Makes the channel feel.... Less
They think they make a Forger, But it's became "Flopper" instead...
russians developed Yak-141 later with specific rear nozzle design wich later on was implemented on F-35.
The Soviets 'borrowed' the Yak-141's rotating rear nozzle from the American Convair Model 200 prototype.
Back then they did not call the Kyiv class ships, they were Kiev class ships. Under the Soviet Union the city was not known as Kyiv, nor was that class of ship.
I see a Yak-141 prototype at the 6:10 mark
Nostalgic to see harrierskyv
Getting a VTOL jet even to fly let alone operational was an accomplishment in itself at the time. Just look at the long and challenging development of the Harrier, even though, I have to agree that the Yak 38 was operationally useless as a combat aircraft.

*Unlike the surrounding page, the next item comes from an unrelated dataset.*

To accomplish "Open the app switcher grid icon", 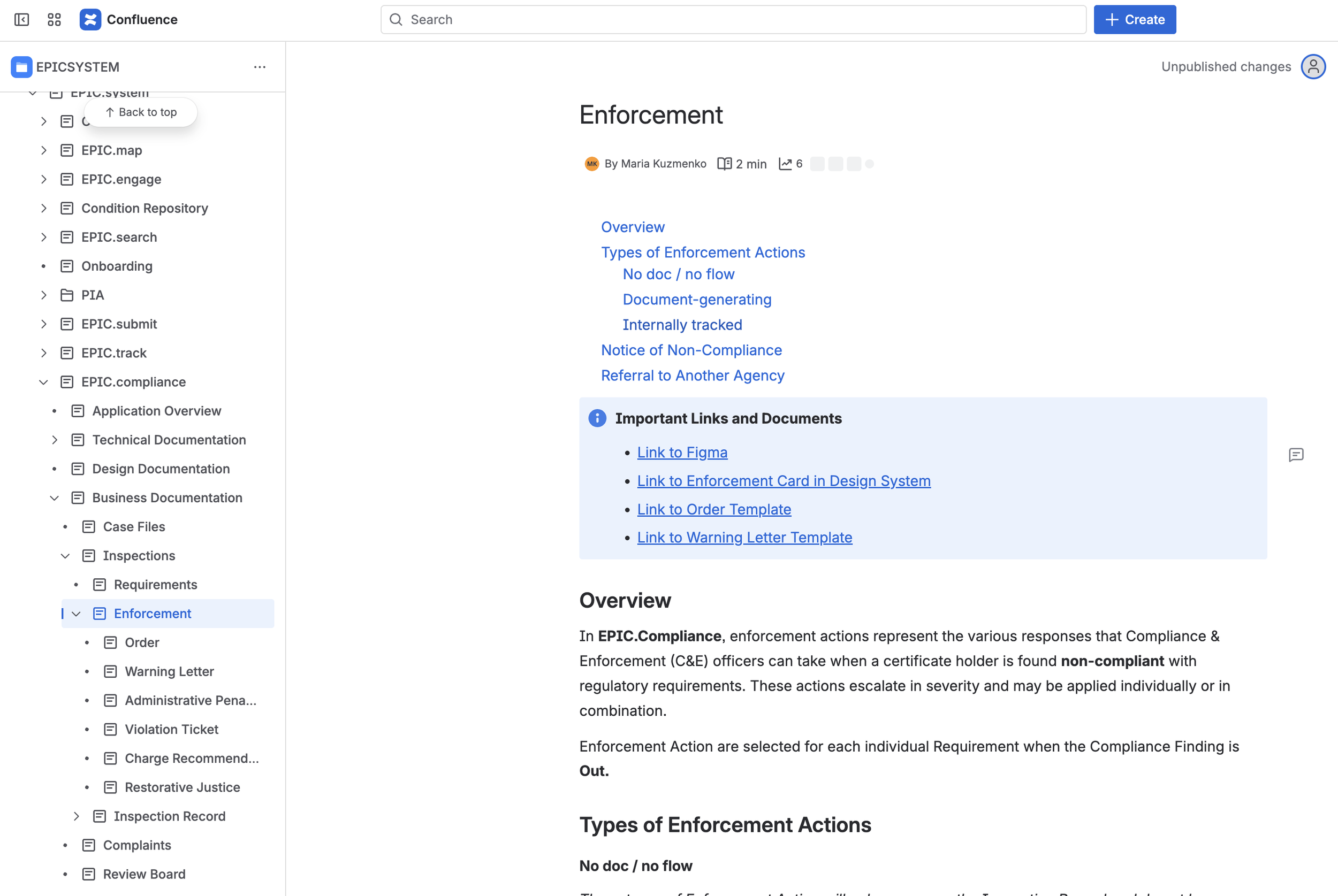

They probably stole the technology as before, where do you think their nuclear technology came from?
15:10: I'm sure it was fine against the Taliban, but the Harrier's best work was clearly the defense of the Falklands against the Argentinan invasion.
YAK-38 an aircraft with almost zero range when loaded with actual weapons!
The title can apply to any Soviet fighter after the mig 21
In Russian tradition you pronounce it “Yak” as a word, like the animal, not “Y. A. K” Also it’s V/STOL, Vertical/Short Take Off & Landing, not VTOL. Neither the Harrier nor the Yak-38 could take off or land vertically fully armed & fuelled & neither can the F-35 for that matter because it makes them too heavy & unstable. @Dark Skys
& yes, it’s pronounced “Sue-25” like the common contraction of Susan & “Mig” like the welder, not “M. I. G”
I'm fairly convinced the cliche' " good enough for government work" was created in Russia
Great video ty
It would be a fine addition to the Elbonian airforce
didnt know this thing could carry weapons
I like the new tunes... but for the love of god, please bring back Dark Radio!
Better audio...hooray!
Why do you keep calling it the Y-AK 38? Its pronounced like Jak 38, it may sound wrong but that is how you pronounce it and people that know about MIG, etc will recognize that you are speaking about YAK.
This account is a huge copy paste and then run it type account. It's not insightful nor does it make any decent contributions to knowledge at all. Simon Whistler type stuff.
@Rickmanou81293 It is insightful, I did not know about the YAK-36 nor YAK-38, atleast at the slightest.
Odd that they didn't spot a fundamental limitation of the three engine design. As soon as you take off you are carrying two unused engines. If you're going to copy a design, copy it properly.
Tons of errors throughout. Take your time and get it right man.
They only ones scared of it were the pilots flying it.